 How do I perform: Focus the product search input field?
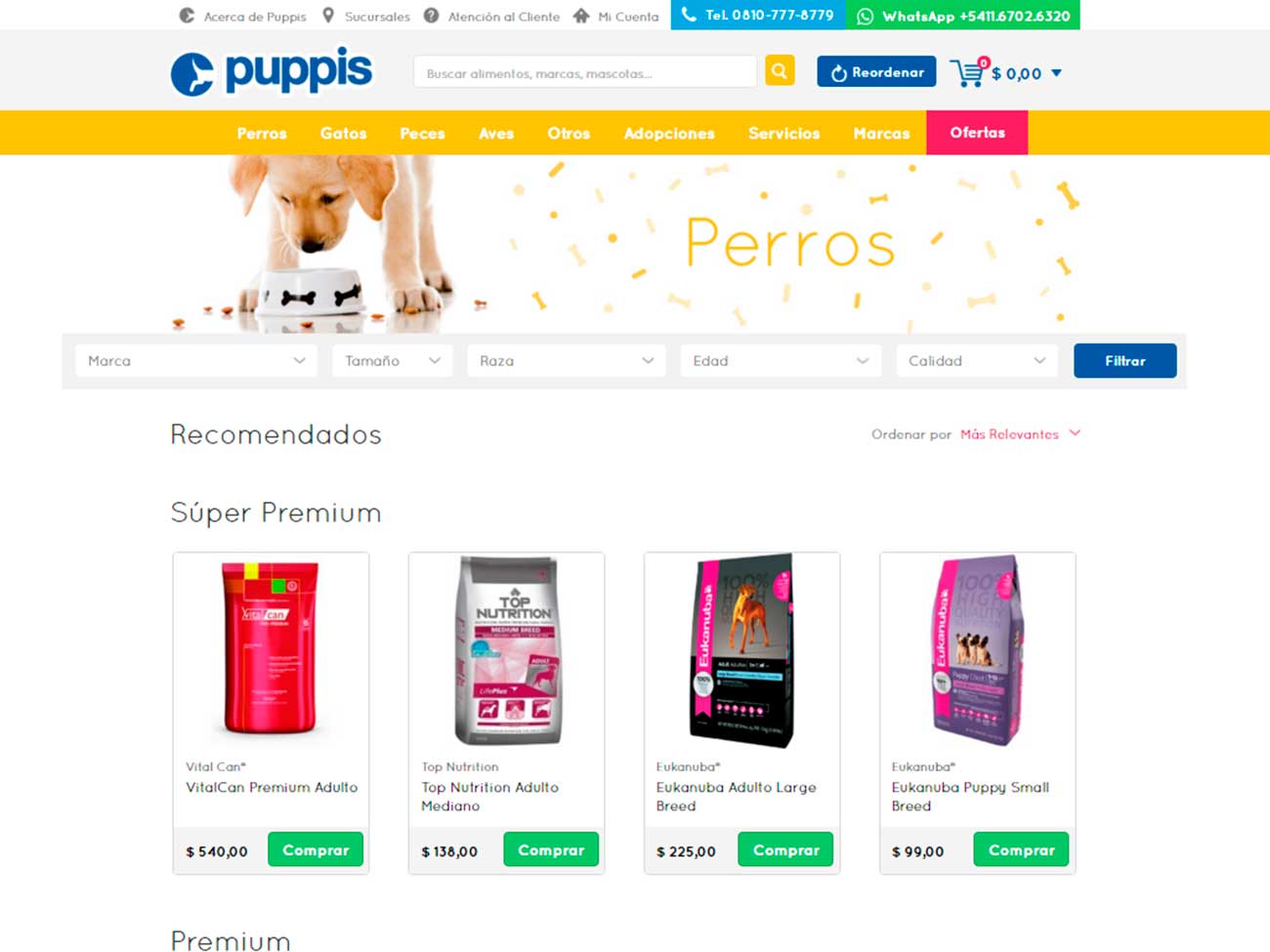[x=585, y=72]
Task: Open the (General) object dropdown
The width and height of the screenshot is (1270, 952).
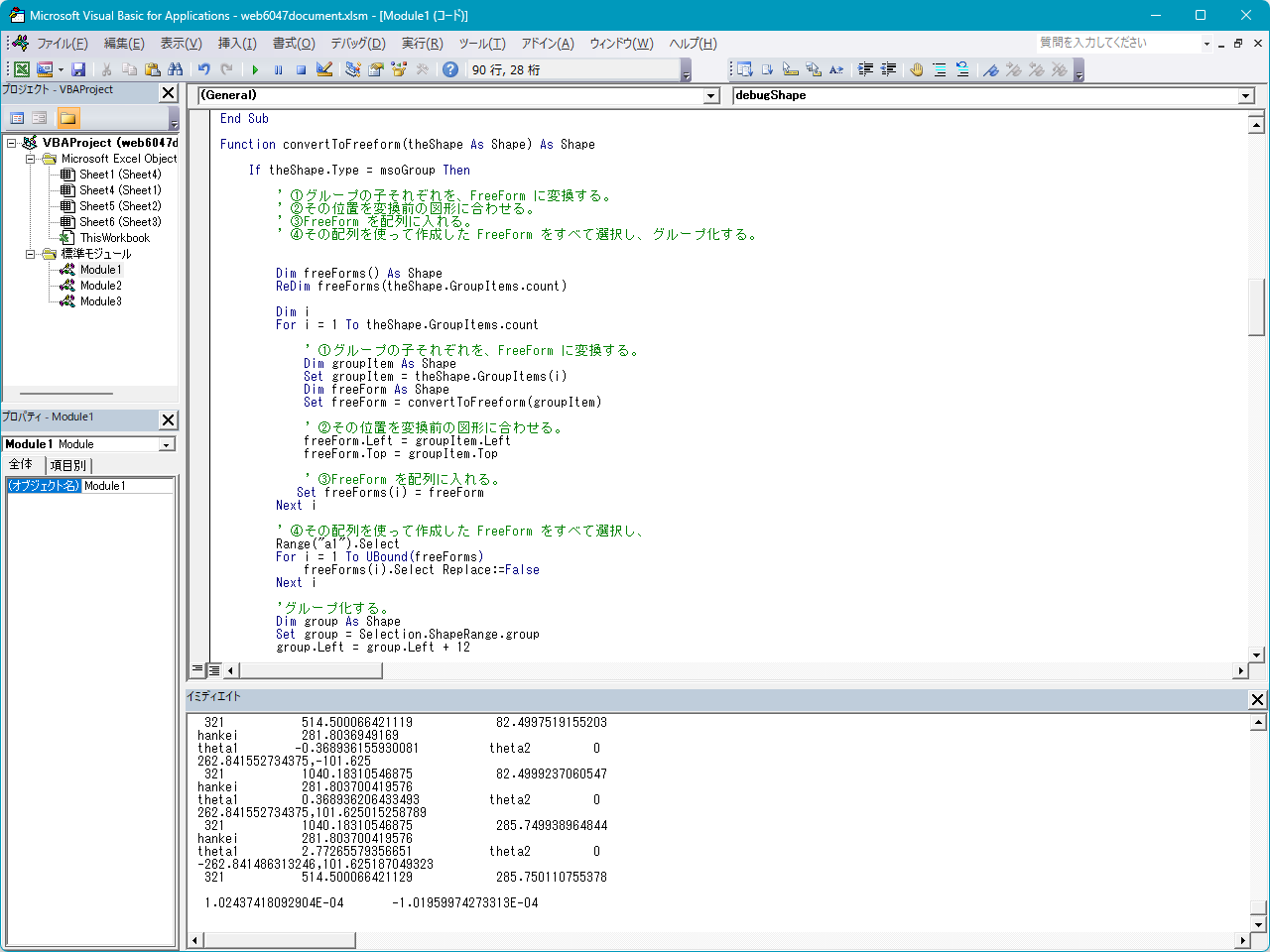Action: click(710, 96)
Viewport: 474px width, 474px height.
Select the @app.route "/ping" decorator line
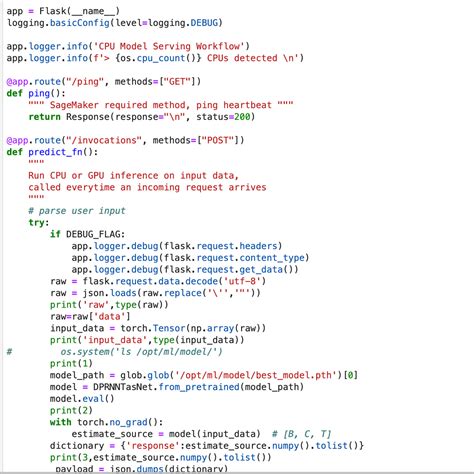(x=104, y=82)
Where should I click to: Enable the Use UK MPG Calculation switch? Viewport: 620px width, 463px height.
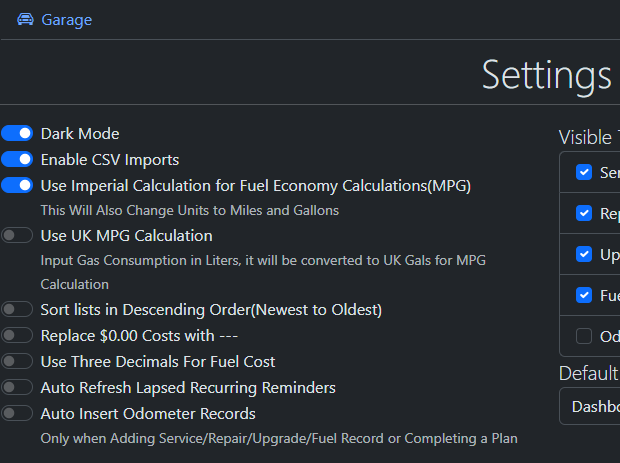coord(17,236)
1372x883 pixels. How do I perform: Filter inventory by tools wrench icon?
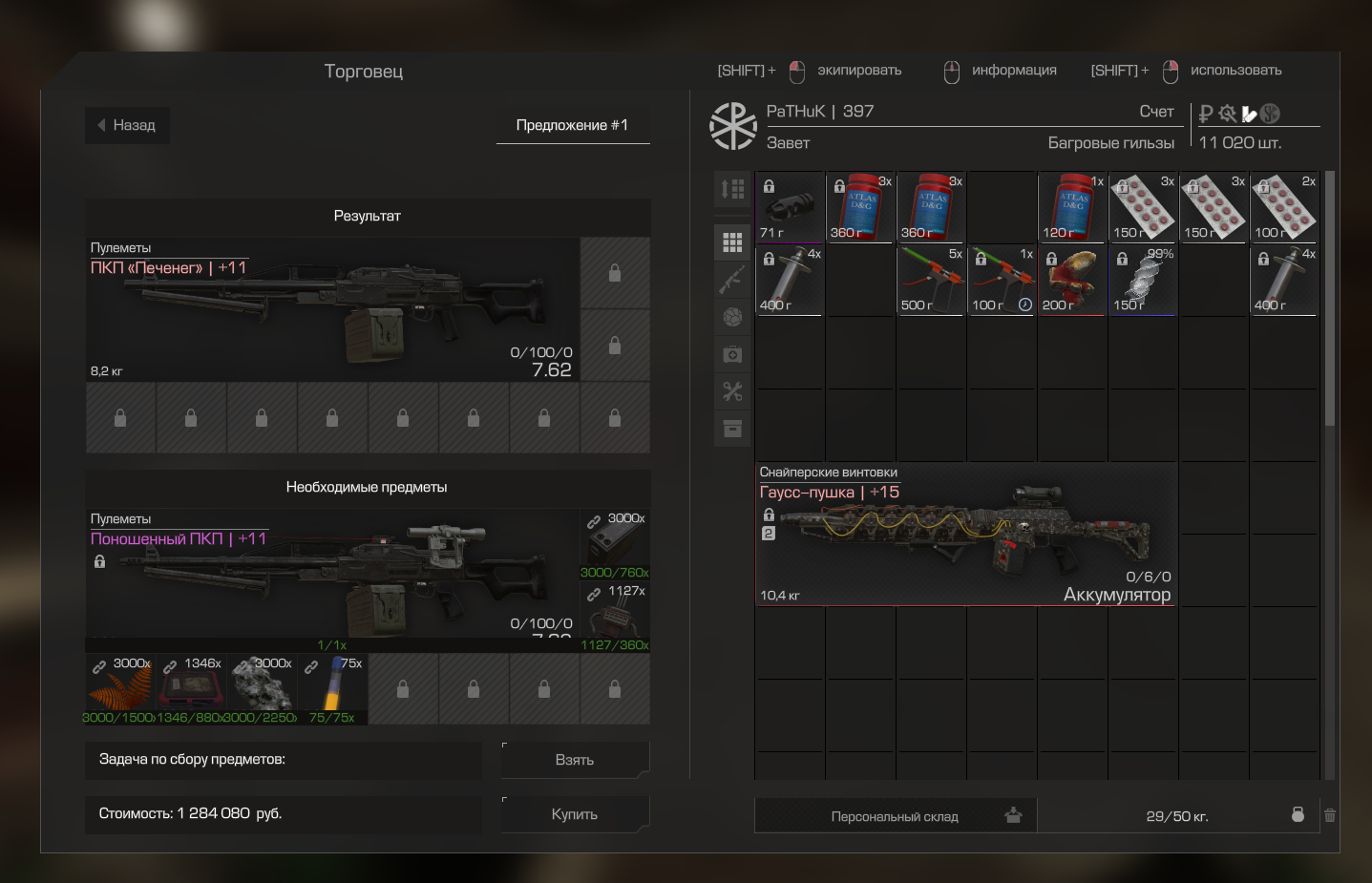(732, 391)
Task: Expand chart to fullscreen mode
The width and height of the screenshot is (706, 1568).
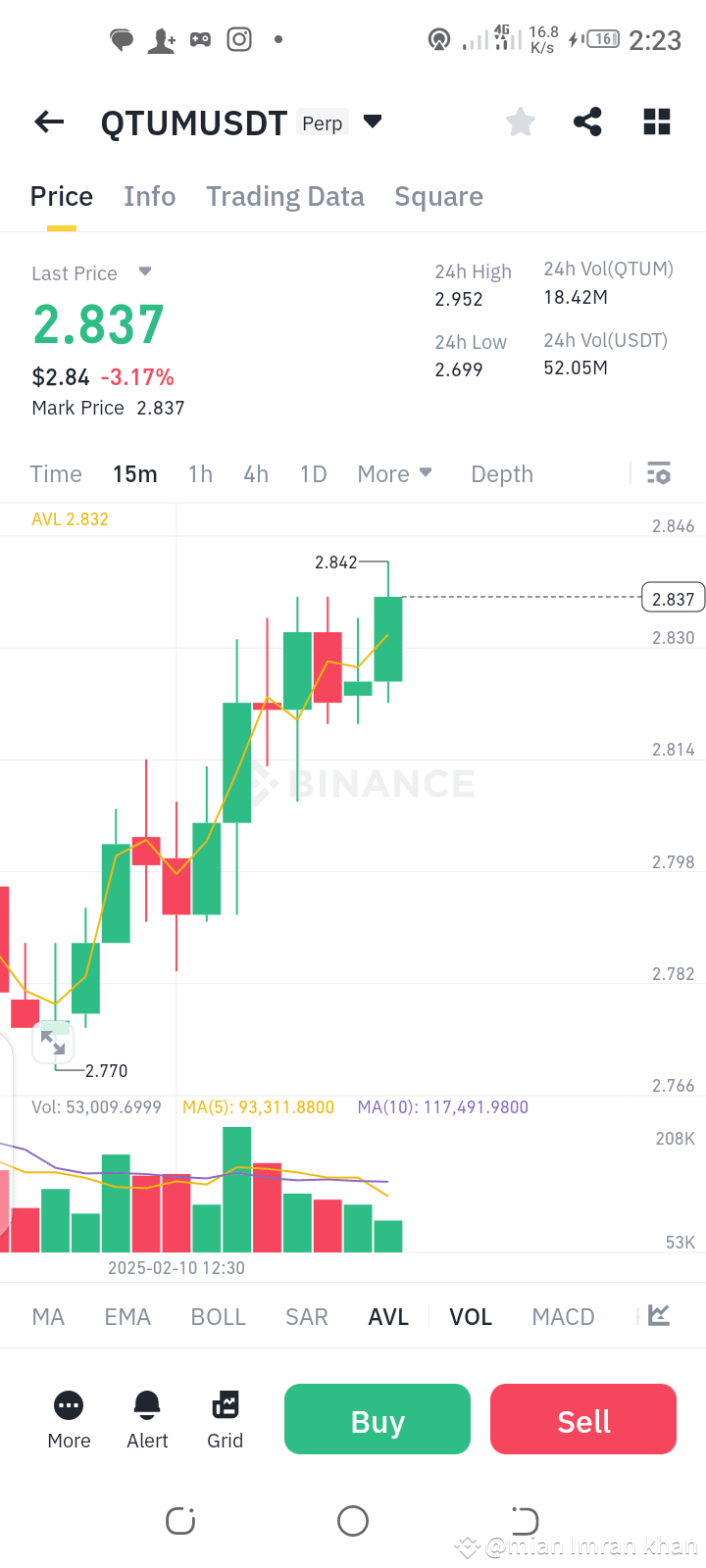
☆ ☆ ☆ ☆ ☆ ☆ ☆
BRIEF:
The line containing "Viewport: 474px width, 474px height." marks the start: set down exactly that line and every line after it through the last line of the data, without any pictures.

YOUR SOLUTION:
Viewport: 474px width, 474px height.
Select the @app.route "/ping" decorator line
(x=104, y=82)
Where should I click to: Enable the Use UK MPG Calculation switch? Viewport: 620px width, 463px height.
coord(17,236)
1372x883 pixels. How do I perform: Filter inventory by tools wrench icon?
(732, 391)
Task: Expand chart to fullscreen mode
The width and height of the screenshot is (706, 1568).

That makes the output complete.